Femmes au pouvoir : pourquoi les quotas ne suffisent pas en Région wallonne

Les chercheuses préconisent plusieurs pistes comme l’accompagnement des femmes en politique. Mettre en place des dispositifs qui permettraient de renforcer leur confiance, leur sentiment de légitimité et donc leur ambition politique. Cet accompagnement devrait combiner des actions de formation et des dispositifs de mentorat complémentaires (pour favoriser le partage d’expérience et la solidarité, le soutien entre pairs.)
Il faudrait ensuite sensibiliser les acteurs à savoir, ceux qui décident de l’accès aux fonctions politiques et décisionnelles notamment au sein des partis politiques. "On peut créer des outils pour pouvoir repérer des pratiques sexistes. C’est quelque chose qui est lié à l’expérience de l’individu" précise Fanny Sbaraglia.

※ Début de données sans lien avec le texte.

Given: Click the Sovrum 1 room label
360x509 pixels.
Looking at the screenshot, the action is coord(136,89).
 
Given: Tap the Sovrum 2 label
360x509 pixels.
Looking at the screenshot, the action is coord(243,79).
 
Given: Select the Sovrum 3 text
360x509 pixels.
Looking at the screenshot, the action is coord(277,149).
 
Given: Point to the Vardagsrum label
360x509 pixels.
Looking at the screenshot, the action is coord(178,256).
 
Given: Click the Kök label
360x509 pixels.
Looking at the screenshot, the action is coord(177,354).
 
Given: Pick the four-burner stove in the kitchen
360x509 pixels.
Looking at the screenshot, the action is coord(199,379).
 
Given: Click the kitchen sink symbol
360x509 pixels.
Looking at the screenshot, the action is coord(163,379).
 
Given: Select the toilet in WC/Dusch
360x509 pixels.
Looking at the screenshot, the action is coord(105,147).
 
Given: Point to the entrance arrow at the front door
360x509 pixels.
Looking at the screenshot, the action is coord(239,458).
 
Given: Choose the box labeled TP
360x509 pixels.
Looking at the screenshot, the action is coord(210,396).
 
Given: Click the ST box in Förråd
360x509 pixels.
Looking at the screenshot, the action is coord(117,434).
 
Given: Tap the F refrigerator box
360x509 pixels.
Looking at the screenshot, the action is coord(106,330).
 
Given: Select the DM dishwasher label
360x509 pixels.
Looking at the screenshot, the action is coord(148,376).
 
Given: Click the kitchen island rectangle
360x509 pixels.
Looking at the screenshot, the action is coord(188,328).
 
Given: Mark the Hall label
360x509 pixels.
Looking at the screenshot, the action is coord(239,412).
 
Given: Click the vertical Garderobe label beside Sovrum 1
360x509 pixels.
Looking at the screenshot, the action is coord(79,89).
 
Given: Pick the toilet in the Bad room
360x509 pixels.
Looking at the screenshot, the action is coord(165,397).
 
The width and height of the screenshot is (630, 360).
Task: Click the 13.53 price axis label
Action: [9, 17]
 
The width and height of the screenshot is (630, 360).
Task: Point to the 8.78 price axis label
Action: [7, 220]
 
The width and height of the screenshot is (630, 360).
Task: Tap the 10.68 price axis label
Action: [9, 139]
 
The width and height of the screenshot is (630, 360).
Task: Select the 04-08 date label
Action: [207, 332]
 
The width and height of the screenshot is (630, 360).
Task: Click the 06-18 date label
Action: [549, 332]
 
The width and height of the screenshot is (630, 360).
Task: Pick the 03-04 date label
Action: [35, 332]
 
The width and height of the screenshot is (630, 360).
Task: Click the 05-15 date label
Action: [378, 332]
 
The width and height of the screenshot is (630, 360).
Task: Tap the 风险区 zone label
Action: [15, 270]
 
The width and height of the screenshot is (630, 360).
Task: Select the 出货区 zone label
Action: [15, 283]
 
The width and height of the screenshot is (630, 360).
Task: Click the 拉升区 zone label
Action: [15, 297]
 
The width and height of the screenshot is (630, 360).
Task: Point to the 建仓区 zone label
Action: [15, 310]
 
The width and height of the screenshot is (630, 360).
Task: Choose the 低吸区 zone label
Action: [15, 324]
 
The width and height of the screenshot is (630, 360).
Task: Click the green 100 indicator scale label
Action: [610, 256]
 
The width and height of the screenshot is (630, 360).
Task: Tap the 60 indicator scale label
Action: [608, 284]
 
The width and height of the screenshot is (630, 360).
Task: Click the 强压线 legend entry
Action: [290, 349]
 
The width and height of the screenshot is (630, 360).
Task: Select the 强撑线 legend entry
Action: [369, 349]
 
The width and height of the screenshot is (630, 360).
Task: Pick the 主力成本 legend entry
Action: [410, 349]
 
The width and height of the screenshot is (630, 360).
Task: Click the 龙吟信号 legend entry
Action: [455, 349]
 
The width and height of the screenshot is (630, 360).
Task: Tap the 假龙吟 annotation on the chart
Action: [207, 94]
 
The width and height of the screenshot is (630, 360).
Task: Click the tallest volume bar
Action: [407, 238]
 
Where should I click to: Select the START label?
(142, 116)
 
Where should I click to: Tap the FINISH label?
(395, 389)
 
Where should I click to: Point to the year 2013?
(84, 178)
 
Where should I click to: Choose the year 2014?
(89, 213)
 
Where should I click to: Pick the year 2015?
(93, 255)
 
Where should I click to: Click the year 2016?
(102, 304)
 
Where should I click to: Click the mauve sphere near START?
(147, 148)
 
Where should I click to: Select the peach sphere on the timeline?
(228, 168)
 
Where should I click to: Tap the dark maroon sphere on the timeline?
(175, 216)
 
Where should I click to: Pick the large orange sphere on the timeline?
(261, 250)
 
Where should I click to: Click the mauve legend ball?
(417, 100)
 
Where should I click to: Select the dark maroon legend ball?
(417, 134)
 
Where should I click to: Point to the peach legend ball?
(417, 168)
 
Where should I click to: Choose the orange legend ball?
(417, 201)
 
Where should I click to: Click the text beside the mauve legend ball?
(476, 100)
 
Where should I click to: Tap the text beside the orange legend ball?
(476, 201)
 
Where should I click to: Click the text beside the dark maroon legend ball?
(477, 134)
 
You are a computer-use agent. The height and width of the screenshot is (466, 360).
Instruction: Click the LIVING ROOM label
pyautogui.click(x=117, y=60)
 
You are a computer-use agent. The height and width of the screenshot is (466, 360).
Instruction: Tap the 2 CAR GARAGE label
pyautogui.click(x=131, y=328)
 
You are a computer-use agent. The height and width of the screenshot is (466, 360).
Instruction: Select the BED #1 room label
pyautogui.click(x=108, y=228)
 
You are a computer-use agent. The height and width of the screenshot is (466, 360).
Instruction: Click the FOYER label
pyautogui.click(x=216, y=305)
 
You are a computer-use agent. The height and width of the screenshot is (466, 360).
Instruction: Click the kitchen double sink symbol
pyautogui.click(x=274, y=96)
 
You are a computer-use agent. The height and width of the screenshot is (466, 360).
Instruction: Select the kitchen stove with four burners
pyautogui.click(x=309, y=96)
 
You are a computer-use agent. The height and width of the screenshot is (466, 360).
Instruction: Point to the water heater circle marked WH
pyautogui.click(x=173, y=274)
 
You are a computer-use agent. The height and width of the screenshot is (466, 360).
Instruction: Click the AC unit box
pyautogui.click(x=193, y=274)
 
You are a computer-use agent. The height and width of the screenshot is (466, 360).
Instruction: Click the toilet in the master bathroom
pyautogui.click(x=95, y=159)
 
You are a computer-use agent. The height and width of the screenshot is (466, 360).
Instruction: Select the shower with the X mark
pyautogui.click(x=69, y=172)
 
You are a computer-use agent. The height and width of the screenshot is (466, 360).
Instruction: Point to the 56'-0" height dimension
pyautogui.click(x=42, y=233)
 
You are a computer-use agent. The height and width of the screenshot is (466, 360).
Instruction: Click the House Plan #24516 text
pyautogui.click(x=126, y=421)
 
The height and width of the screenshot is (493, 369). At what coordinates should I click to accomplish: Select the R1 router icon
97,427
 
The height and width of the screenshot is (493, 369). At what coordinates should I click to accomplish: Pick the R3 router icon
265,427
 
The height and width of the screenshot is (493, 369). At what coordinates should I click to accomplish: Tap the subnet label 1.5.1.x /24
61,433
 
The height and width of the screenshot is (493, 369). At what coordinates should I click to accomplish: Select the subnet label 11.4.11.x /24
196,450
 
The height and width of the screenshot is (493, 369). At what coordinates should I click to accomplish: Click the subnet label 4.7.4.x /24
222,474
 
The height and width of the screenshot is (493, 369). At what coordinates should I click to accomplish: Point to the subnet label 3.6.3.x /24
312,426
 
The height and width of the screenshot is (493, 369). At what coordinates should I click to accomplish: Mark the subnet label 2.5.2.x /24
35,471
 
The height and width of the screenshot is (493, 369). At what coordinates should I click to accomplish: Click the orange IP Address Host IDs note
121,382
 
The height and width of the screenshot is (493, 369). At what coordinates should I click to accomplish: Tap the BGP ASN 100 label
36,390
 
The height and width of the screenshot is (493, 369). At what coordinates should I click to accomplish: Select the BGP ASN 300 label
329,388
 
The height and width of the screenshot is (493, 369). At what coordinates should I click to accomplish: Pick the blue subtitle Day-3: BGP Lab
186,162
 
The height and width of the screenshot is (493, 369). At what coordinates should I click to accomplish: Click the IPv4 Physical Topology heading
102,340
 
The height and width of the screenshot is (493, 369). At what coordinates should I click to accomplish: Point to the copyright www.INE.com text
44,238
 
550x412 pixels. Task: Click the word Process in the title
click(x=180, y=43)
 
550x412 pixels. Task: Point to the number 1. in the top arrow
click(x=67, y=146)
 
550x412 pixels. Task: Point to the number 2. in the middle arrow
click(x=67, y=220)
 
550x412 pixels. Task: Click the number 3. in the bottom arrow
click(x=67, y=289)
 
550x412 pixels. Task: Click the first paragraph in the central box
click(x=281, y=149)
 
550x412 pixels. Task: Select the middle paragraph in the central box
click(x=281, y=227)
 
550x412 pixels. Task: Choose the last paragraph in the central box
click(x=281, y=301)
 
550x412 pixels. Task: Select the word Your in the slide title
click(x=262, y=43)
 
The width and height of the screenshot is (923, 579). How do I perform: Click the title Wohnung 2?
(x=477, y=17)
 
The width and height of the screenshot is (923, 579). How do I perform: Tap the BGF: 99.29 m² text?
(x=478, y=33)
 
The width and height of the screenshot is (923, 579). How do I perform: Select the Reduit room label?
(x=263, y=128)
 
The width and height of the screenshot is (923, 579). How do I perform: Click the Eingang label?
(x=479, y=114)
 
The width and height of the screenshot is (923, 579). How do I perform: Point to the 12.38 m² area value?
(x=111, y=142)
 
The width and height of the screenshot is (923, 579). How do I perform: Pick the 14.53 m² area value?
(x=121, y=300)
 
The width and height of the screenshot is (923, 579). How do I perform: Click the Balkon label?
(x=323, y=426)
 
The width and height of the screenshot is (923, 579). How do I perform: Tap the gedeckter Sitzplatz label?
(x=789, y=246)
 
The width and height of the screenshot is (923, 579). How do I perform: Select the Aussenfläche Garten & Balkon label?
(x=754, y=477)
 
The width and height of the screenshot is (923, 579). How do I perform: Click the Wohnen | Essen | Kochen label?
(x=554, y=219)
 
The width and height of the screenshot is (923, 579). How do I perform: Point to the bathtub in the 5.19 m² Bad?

C’est rarement dans les débats alors que, par exemple, un baromètre de l’expérience vécue pourrait être très intéressant
En Belgique, on a dû mal à parler de politique publique confie cette chercheuse. "C’est rarement dans les débats alors que, par exemple, un baromètre de l’expérience vécue pourrait être très intéressant. D’autres pays l’ont prouvé." La Nouvelle-Zélande a mené une grande enquête auprès des fonctionnaires et cela a permis de récolter des données sur l’expérience des femmes et identifier au mieux leurs besoins.
L’étude prône aussi la transformation des pratiques. Elle suggère une réglementation des comportements avec par exemple des codes de civilité mais aussi le financement des pratiques innovantes.
Des logiques de label pourraient aussi être mises en place permettant d’identifier et de valoriser les organisations engagées. En France, le "Label Egalité professionnelle entre les hommes et les femmes" instauré en 2004, vise à améliorer l’égalité et la mixité au sein des organisations publiques et privées.